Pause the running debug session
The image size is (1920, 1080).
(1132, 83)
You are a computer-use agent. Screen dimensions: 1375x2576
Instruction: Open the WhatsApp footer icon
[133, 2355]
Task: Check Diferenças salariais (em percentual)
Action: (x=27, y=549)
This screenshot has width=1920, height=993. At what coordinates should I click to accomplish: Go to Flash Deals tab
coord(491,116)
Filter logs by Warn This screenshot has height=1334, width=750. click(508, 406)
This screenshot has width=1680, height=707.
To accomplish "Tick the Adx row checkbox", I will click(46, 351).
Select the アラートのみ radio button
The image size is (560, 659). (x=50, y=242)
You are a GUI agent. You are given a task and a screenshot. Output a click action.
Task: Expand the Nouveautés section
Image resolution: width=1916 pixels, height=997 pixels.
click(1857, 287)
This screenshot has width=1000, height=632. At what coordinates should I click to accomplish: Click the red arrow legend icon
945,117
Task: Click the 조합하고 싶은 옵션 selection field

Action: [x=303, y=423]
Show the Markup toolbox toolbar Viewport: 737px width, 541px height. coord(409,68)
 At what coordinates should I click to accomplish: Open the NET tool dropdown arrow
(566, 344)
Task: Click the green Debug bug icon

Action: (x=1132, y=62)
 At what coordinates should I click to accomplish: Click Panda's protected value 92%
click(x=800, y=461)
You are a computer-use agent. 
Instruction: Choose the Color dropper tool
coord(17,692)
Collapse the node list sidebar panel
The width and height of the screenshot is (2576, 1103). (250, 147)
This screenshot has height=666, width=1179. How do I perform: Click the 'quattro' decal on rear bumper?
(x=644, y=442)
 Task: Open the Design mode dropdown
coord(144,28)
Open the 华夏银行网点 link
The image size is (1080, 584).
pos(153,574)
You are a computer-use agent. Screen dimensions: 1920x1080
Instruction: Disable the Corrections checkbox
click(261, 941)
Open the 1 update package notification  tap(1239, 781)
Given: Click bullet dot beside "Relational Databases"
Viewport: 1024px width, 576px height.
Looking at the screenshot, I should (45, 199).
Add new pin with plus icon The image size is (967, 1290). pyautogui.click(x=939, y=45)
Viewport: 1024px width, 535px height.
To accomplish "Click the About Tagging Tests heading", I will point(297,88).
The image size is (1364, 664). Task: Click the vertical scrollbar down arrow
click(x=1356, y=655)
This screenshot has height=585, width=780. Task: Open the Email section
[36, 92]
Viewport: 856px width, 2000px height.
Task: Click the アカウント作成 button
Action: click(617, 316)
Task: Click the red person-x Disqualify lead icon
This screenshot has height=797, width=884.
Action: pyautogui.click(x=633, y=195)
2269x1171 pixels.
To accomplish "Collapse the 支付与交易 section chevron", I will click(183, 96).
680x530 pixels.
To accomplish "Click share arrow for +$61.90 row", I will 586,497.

== == ==

Your objective:
Reproduce all of the entries above verbatim, from the first line to the last.

Result:
Pause the running debug session
The image size is (1920, 1080).
(1132, 83)
You are a computer-use agent. Screen dimensions: 1375x2576
Instruction: Open the WhatsApp footer icon
[133, 2355]
Task: Check Diferenças salariais (em percentual)
Action: (x=27, y=549)
This screenshot has width=1920, height=993. At what coordinates should I click to accomplish: Go to Flash Deals tab
coord(491,116)
Filter logs by Warn This screenshot has height=1334, width=750. click(508, 406)
This screenshot has width=1680, height=707.
To accomplish "Tick the Adx row checkbox", I will click(46, 351).
Select the アラートのみ radio button
The image size is (560, 659). (x=50, y=242)
You are a GUI agent. You are given a task and a screenshot. Output a click action.
Task: Expand the Nouveautés section
Image resolution: width=1916 pixels, height=997 pixels.
click(1857, 287)
This screenshot has width=1000, height=632. At what coordinates should I click to accomplish: Click the red arrow legend icon
945,117
Task: Click the 조합하고 싶은 옵션 selection field

Action: [x=303, y=423]
Show the Markup toolbox toolbar Viewport: 737px width, 541px height. coord(409,68)
 At what coordinates should I click to accomplish: Open the NET tool dropdown arrow
(566, 344)
Task: Click the green Debug bug icon

Action: (x=1132, y=62)
 At what coordinates should I click to accomplish: Click Panda's protected value 92%
click(x=800, y=461)
You are a computer-use agent. 
Instruction: Choose the Color dropper tool
coord(17,692)
Collapse the node list sidebar panel
The width and height of the screenshot is (2576, 1103). (250, 147)
This screenshot has height=666, width=1179. How do I perform: Click the 'quattro' decal on rear bumper?
(x=644, y=442)
 Task: Open the Design mode dropdown
coord(144,28)
Open the 华夏银行网点 link
The image size is (1080, 584).
pos(153,574)
You are a computer-use agent. Screen dimensions: 1920x1080
Instruction: Disable the Corrections checkbox
click(261, 941)
Open the 1 update package notification  tap(1239, 781)
Given: Click bullet dot beside "Relational Databases"
Viewport: 1024px width, 576px height.
Looking at the screenshot, I should (45, 199).
Add new pin with plus icon The image size is (967, 1290). pyautogui.click(x=939, y=45)
Viewport: 1024px width, 535px height.
To accomplish "Click the About Tagging Tests heading", I will point(297,88).
The image size is (1364, 664). Task: Click the vertical scrollbar down arrow
click(x=1356, y=655)
This screenshot has height=585, width=780. Task: Open the Email section
[36, 92]
Viewport: 856px width, 2000px height.
Task: Click the アカウント作成 button
Action: click(617, 316)
Task: Click the red person-x Disqualify lead icon
This screenshot has height=797, width=884.
Action: pyautogui.click(x=633, y=195)
2269x1171 pixels.
To accomplish "Collapse the 支付与交易 section chevron", I will click(183, 96).
680x530 pixels.
To accomplish "Click share arrow for +$61.90 row", I will 586,497.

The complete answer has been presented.